Finance Entity Extractor (FinEE) v1.0
FinEE is a specialized, production-grade financial entity extraction model designed for Indian bank messages. Developed by Ranjit Behera, it employs a hybrid architecture that prioritizes efficiency and accuracy. By default, it operates with a highly optimized regex engine, delivering sub-millisecond latency and 87% accuracy without requiring any model download. For more complex or ambiguous cases, it can optionally engage a 3.8 billion parameter Phi-3 LLM, boosting accuracy to 94.5% with a one-time 7GB download.
Key Capabilities
- Hybrid Performance: Achieves <1ms latency with regex for 87% accuracy, and ~50ms with the LLM for 94.5% accuracy.
- Offline Operation: The regex component runs 100% offline, with the LLM also running locally after initial download.
- Guaranteed Output Schema: Provides a consistent JSON output for extracted entities like
amount, currency, type, merchant, and category. - Optimized for Indian Banks: Specifically trained and tested for messages from major Indian banks (HDFC, ICICI, SBI, Axis, Kotak).
- Robust Edge Case Handling: Designed to correctly parse challenging inputs, including varied currency formats, missing spaces, and multiple values.

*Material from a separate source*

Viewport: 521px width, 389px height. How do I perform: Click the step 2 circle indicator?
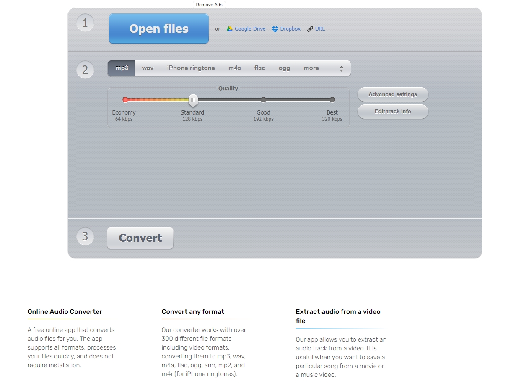tap(85, 70)
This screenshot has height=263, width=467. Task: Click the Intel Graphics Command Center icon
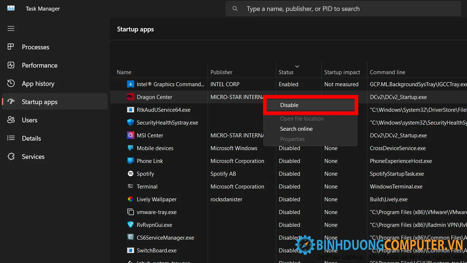(x=131, y=84)
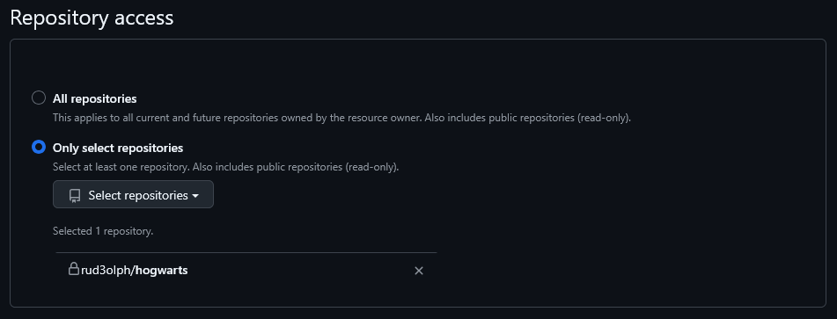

- Multi-platform Support: Compatible with Apple Silicon (MLX), NVIDIA GPUs (PyTorch/CUDA), and CPUs (llama.cpp/GGUF).
Good For
- Extracting structured data from unstructured financial SMS or push notifications.
- Applications requiring high-speed, accurate parsing of transaction details.
- Developers needing a reliable, locally deployable solution for financial entity recognition in an Indian context.